Every notification—whether to individuals, media, or OCR—must include specific elements. Use clear, plain language.

  • A brief description of what happened, including the date of the breach and the date of discovery, if known.
  • A description of the types of unsecured PHI involved (for example, full name, address, birth date, account numbers, diagnoses).
  • Steps affected individuals should take to protect themselves (such as monitoring accounts, placing fraud alerts, password changes, or credit freezes).
  • A description of what you are doing to investigate the breach, mitigate harm, and prevent future incidents (for example, enhanced monitoring, workforce retraining, encryption, or access controls).
  • Contact procedures for questions or additional information, including a toll-free number, email address or website, and postal address.

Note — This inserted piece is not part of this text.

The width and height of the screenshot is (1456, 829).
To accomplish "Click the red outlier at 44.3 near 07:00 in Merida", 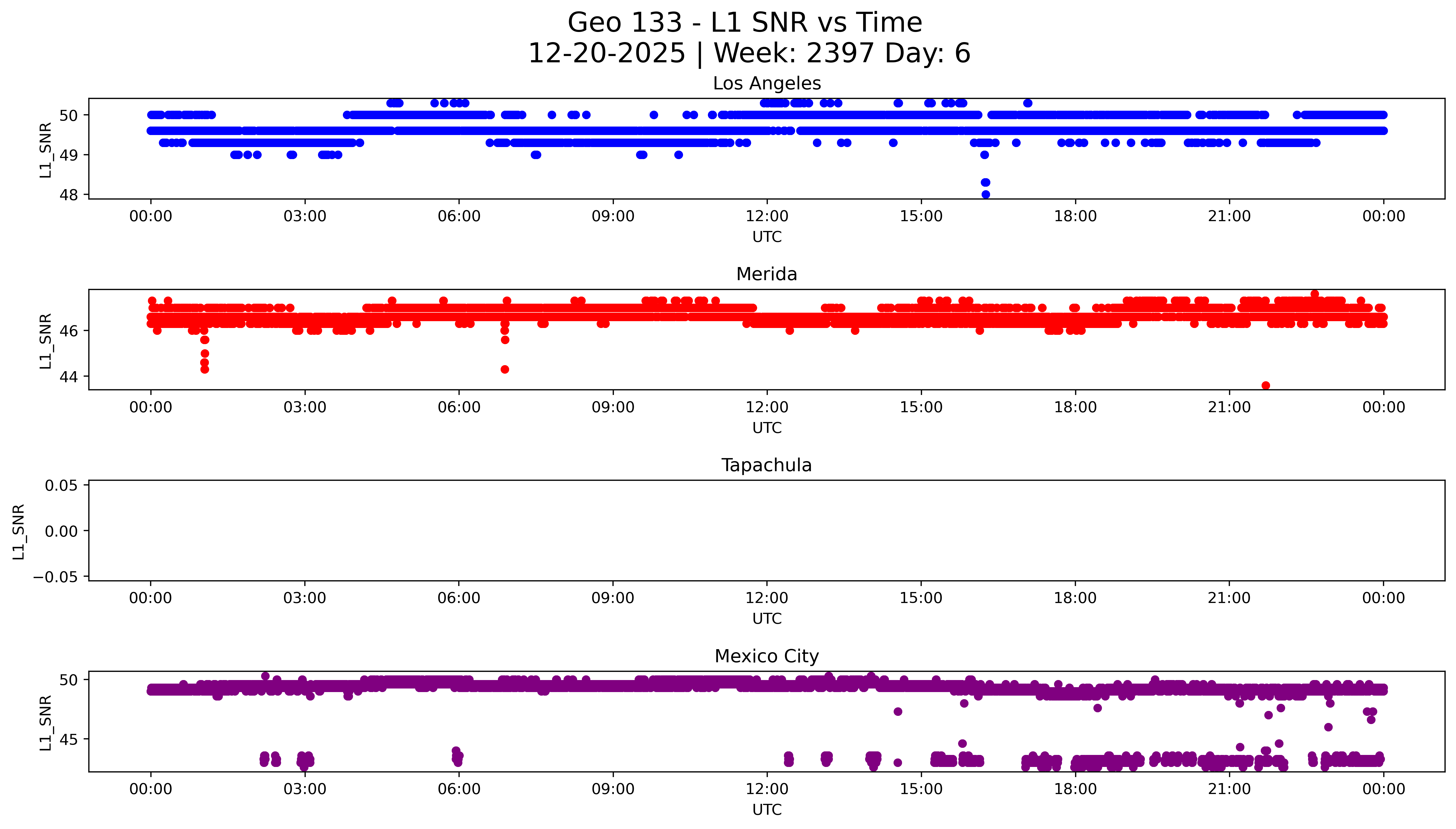I will pos(504,370).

These content rules apply only to breaches of unsecured PHI. If PHI was rendered unusable, unreadable, or indecipherable to unauthorized persons (for example, via strong encryption), breach notification is generally not required.

Summary

In short, the Breach Notification Rule requires timely, plain-language notices to affected individuals, OCR, and—when the 500-resident threshold is met—prominent media outlets. Follow the defined notification timeline, use substitute notice when contact information is insufficient, and ensure each notice contains all required elements to remain compliant.

FAQs

Who must covered entities notify in the event of a HIPAA breach?

You must notify all affected individuals, report the breach to the Secretary of Health and Human Services through OCR, and notify prominent media outlets if more than 500 residents of a state or jurisdiction are affected. These obligations apply to breaches of unsecured PHI under the Breach Notification Rule.

When is media notification required for a HIPAA breach?

Media notification is required when a single breach affects more than 500 residents of a state or jurisdiction. It must be issued without unreasonable delay and no later than 60 calendar days after discovery, and it supplements individual notices rather than replacing them.

What information must be included in a HIPAA breach notification?

Each notification must include: what happened (including breach and discovery dates), what types of PHI were involved, steps individuals should take to protect themselves, what you are doing to investigate and mitigate the breach, and how to contact you for more information. The notice should be written in plain language.

How soon must breaches be reported to the HHS Secretary?

For breaches involving 500 or more individuals, report to OCR without unreasonable delay and no later than 60 calendar days after discovery. For breaches affecting fewer than 500 individuals, maintain a log and submit it to OCR within 60 days after the end of the calendar year in which the breaches occurred.